→ **Set exercise A**
Transcribe the passage on retail and the suburban strip between "Americans value convenience, but" and "at strip malls.", inclusive.

BEGIN Given passage

We’re overbuilt on the strip

From 1960 to 2000 there was an almost tenfold increase in U.S. retail space, from four to 38 square feet per person. For many years, retail space was growing five to six times faster than retail sales. Most of this space came in the form of discount superstores on the suburban strip.

.....

Retail is rediscovering the city

In 2010, Target announced plans to remodel the century-old Carson Pirie Scott department store in Chicago. This landmark building, designed by architect Louis Sullivan, will be just one of many new, so-called big-box retailers planned for urban neighborhoods.

.....

The suburbs are being urbanized

At the same time that retail is rediscovering the city, the suburbs are being redesigned. Chris Leinberger recently declared that “the largest redevelopment trend of the next generation will be the conversion of dead or dying strip commercial centers in the suburbs into walkable urban places.” The conversion of car-dependent suburban development is already underway in many metropolitan areas like Washington and Los Angeles, and can be expected to increase in the years to come.

.....

Traffic congestion, fuel prices, and auto-oriented design are problems for the strip

Americans value convenience, but the perceived convenience of the strip has been reduced as traffic congestion has worsened in recent years. Add to this rising fuel prices and an overall physical environment designed for cars, instead of people, and it’s understandable why fewer people want to shop the strip and almost no one wants to linger.

.....

Young consumers favor walkability and places with character

Walking for pleasure is, by far, America’s number-one form of outdoor recreation. If you combine walking with shopping—another one of America’s favorite pastimes—you have a winning combination. Time-constrained lifestyles and boredom with the dull sameness of most strip centers have meant a slow but steady decline in the number and length of stays at strip malls.

.....

END Given passage
BEGIN Records for processing

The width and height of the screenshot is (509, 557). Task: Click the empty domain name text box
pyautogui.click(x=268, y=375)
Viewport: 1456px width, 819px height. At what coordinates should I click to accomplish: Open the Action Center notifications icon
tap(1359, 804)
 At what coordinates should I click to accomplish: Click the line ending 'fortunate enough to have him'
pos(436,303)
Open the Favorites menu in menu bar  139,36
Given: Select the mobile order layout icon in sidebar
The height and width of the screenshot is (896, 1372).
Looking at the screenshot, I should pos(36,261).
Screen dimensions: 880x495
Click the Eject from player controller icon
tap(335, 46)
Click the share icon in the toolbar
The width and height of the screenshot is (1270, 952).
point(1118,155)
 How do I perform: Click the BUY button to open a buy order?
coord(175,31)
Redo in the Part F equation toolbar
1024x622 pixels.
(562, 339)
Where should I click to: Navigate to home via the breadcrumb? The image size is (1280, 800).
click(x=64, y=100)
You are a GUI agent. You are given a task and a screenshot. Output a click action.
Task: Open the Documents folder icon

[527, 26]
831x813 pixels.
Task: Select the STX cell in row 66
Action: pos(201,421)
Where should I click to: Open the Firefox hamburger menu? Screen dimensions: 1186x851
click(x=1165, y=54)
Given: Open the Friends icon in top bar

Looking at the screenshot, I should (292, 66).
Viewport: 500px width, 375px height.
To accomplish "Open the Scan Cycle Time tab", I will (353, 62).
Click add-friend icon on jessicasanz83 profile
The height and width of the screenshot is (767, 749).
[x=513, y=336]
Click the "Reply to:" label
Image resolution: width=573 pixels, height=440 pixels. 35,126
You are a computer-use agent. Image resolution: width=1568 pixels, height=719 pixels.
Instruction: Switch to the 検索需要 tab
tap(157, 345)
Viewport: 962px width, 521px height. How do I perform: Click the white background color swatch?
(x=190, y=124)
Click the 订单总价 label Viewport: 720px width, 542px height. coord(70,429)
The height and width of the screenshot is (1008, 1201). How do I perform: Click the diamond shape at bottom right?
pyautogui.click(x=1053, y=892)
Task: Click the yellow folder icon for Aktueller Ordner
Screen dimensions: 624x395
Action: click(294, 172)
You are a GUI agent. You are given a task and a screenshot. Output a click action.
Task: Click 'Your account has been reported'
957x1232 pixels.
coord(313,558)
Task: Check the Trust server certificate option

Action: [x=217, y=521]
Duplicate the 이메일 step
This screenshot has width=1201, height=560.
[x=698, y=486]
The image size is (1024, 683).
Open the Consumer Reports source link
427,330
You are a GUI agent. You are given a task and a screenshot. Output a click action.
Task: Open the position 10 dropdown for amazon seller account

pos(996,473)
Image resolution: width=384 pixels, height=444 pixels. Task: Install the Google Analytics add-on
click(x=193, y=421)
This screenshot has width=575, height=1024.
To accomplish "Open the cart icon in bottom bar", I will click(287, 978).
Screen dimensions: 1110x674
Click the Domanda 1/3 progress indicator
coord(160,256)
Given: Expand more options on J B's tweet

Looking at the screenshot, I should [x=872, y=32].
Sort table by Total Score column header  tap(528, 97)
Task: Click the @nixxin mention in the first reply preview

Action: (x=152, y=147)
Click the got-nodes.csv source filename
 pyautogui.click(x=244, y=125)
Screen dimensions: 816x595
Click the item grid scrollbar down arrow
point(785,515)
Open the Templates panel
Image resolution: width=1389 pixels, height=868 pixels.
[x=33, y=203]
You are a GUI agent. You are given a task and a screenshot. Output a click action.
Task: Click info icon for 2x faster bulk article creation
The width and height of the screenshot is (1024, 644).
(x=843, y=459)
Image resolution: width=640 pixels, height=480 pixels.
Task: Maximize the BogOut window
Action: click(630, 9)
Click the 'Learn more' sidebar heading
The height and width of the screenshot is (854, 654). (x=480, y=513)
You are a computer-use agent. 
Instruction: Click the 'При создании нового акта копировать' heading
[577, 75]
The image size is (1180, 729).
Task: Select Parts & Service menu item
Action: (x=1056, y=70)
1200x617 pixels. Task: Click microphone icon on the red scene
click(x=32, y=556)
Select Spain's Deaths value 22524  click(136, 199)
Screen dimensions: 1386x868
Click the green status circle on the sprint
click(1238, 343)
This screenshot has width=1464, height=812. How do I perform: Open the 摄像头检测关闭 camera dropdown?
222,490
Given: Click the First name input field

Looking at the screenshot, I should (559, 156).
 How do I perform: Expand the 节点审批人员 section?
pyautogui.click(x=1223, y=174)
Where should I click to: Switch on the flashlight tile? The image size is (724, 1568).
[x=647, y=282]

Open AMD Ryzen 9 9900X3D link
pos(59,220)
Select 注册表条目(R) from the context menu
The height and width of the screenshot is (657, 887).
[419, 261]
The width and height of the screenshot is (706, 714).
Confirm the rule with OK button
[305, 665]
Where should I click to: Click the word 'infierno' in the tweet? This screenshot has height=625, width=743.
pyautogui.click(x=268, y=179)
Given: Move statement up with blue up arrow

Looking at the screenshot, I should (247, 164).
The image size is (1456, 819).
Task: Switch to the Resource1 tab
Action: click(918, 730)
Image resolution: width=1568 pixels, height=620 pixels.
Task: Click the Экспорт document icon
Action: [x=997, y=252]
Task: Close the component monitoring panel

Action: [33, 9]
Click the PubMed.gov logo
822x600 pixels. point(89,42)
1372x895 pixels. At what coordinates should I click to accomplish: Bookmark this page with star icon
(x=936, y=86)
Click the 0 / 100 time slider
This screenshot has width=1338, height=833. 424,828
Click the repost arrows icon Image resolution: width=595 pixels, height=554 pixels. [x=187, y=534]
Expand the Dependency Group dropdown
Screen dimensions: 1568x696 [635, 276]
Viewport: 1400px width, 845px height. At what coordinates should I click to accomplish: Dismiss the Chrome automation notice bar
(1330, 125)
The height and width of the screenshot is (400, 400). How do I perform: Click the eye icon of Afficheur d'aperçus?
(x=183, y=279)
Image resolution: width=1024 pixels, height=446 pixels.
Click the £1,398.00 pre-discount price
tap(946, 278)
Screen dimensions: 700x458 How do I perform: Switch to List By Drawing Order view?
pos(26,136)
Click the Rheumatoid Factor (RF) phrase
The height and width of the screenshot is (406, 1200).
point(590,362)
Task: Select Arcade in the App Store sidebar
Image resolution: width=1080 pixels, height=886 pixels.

END Records for processing

→ **Set exercise B**
Repeat word for word the records from their first line through the line holding "tap(1359, 804)", both included.

→ **Exercise solution A**
Americans value convenience, but the perceived convenience of the strip has been reduced as traffic congestion has worsened in recent years. Add to this rising fuel prices and an overall physical environment designed for cars, instead of people, and it’s understandable why fewer people want to shop the strip and almost no one wants to linger.

.....

Young consumers favor walkability and places with character

Walking for pleasure is, by far, America’s number-one form of outdoor recreation. If you combine walking with shopping—another one of America’s favorite pastimes—you have a winning combination. Time-constrained lifestyles and boredom with the dull sameness of most strip centers have meant a slow but steady decline in the number and length of stays at strip malls.

→ **Exercise solution B**
The width and height of the screenshot is (509, 557). Task: Click the empty domain name text box
pyautogui.click(x=268, y=375)
Viewport: 1456px width, 819px height. At what coordinates should I click to accomplish: Open the Action Center notifications icon
tap(1359, 804)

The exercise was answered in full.